I am an artist and writer. My recent practice performance, film, dance, photography and text, and my work has been performed, exhibited and published in many venues in Europe and the US. I have spoken at numerous conferences and events, including the Museum for the Fashion Institute of Technology in New York, the Medical Museum in Copenhagen, College Arts Association and the Association for the Psychoanalysis of Culture and Society. When I am not following Freud, Lacan and Marx’s footsteps with my camera or creating performance works as part of my Athenaeum Research Fellowship at the Royal Conservatoire of Scotland, I teach postgraduate students at Transart Institute.

I am currently immersed in an interdisciplinary project exploring knowledge and the body of the hysteric. In 2013, together with Child and Adolescent Mental Health practitioner Frances Davies, I co-edited the book ‘Madness, Women and the Power of Art’, to which I contributed a work authored with Eleanor Bowen.
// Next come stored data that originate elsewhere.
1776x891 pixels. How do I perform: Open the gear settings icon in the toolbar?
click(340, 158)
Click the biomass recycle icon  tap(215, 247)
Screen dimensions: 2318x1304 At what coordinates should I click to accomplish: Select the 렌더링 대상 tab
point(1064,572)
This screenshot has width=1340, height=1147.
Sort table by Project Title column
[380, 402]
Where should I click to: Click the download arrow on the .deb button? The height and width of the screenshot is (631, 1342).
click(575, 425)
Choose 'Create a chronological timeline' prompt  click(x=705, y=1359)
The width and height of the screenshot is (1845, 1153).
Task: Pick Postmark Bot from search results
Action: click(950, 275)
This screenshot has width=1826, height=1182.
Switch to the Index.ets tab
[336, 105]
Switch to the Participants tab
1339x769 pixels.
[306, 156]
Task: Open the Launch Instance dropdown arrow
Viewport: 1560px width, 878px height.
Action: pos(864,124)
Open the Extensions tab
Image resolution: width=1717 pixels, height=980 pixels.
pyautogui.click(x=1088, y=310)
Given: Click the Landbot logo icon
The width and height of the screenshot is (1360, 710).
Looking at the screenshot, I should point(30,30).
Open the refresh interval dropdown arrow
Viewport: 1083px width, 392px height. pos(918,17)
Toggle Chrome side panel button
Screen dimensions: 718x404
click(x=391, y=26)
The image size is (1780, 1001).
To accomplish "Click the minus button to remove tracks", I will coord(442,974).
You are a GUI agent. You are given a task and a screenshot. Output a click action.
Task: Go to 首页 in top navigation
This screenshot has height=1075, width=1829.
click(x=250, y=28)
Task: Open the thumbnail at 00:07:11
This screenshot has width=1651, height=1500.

My book ‘Make Me Yours: How Art Seduces’ was published by Cambridge Scholars in 2016. In this text, investigates psychoanalytic approaches to making and understanding objects of seduction, including an examination of parallels between artistic and analytic practices, a study of Manolo Blahnik’s shoes as objects of desire, a disturbing encounter with Marcel Duchamp’s last work, and the creation of a psychoanalytically inspired Discourse of the Artefact, a framework enabling the circulation of questions and answers through a relational approach to artworks.